(Stored data)
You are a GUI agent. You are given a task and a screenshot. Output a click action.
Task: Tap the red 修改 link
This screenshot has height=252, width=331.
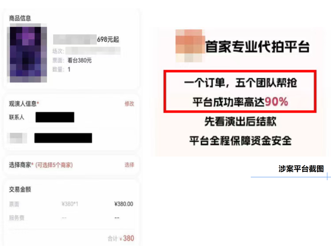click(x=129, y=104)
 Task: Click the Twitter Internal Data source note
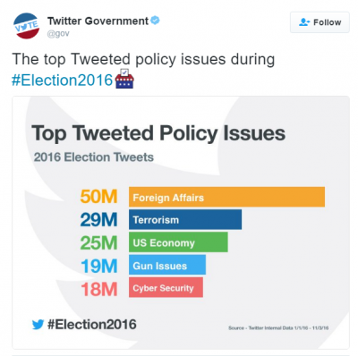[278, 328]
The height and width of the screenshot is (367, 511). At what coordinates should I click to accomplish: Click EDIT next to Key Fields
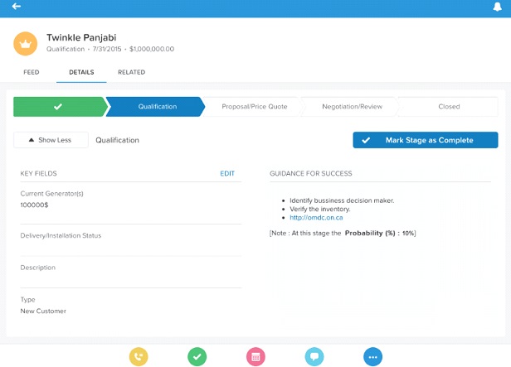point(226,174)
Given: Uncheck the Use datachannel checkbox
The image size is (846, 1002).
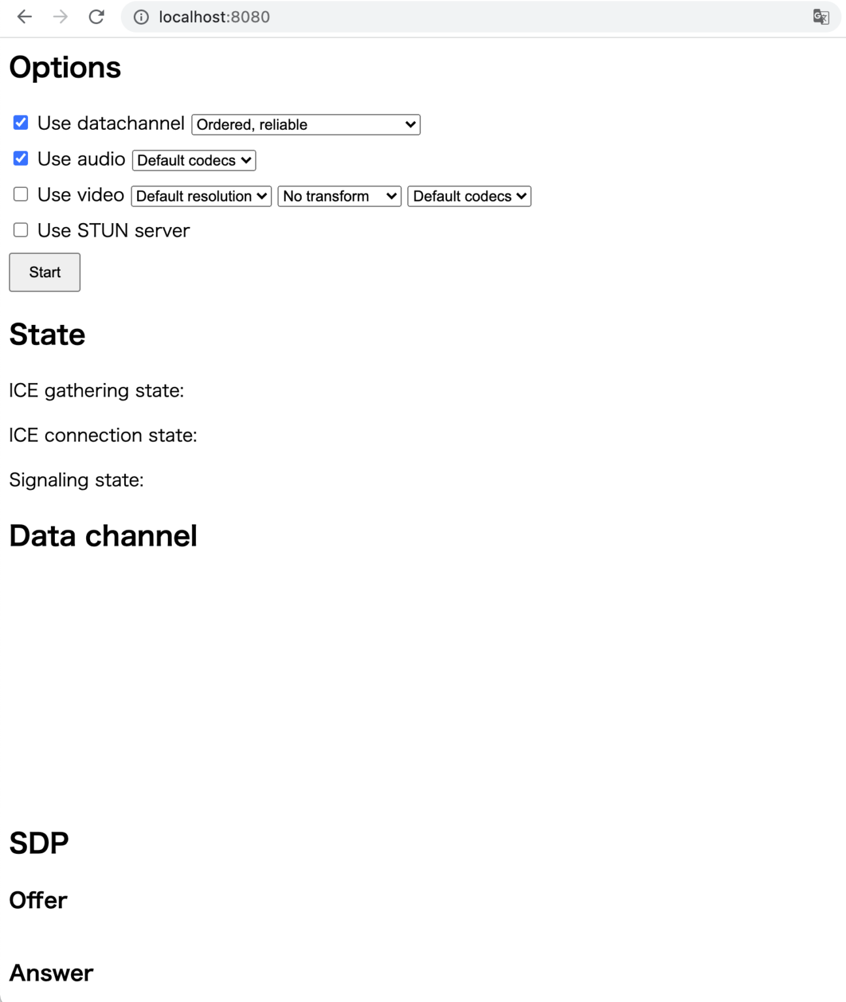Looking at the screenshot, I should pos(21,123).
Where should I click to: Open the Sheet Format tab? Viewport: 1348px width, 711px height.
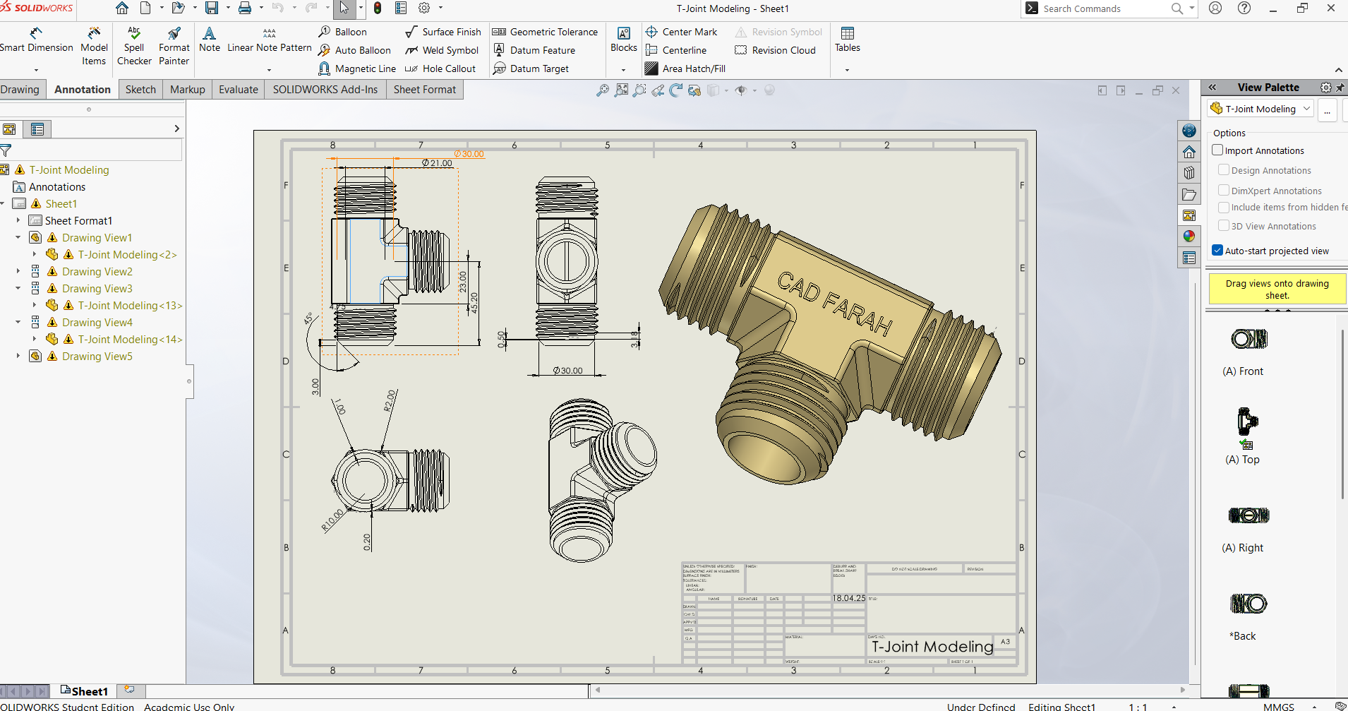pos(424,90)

# [Work to be completed]
Could you set down the records above word for word, without any of the pictures?

# [Task solution]
You are a GUI agent. You are given a task and a screenshot. Output a click action.
Task: Tap the red 修改 link
This screenshot has height=252, width=331.
click(x=129, y=104)
 Task: Click the Twitter Internal Data source note
[278, 328]
The height and width of the screenshot is (367, 511). At what coordinates should I click to accomplish: Click EDIT next to Key Fields
point(226,174)
Given: Uncheck the Use datachannel checkbox
The image size is (846, 1002).
Looking at the screenshot, I should pos(21,123).
Where should I click to: Open the Sheet Format tab? Viewport: 1348px width, 711px height.
pos(424,90)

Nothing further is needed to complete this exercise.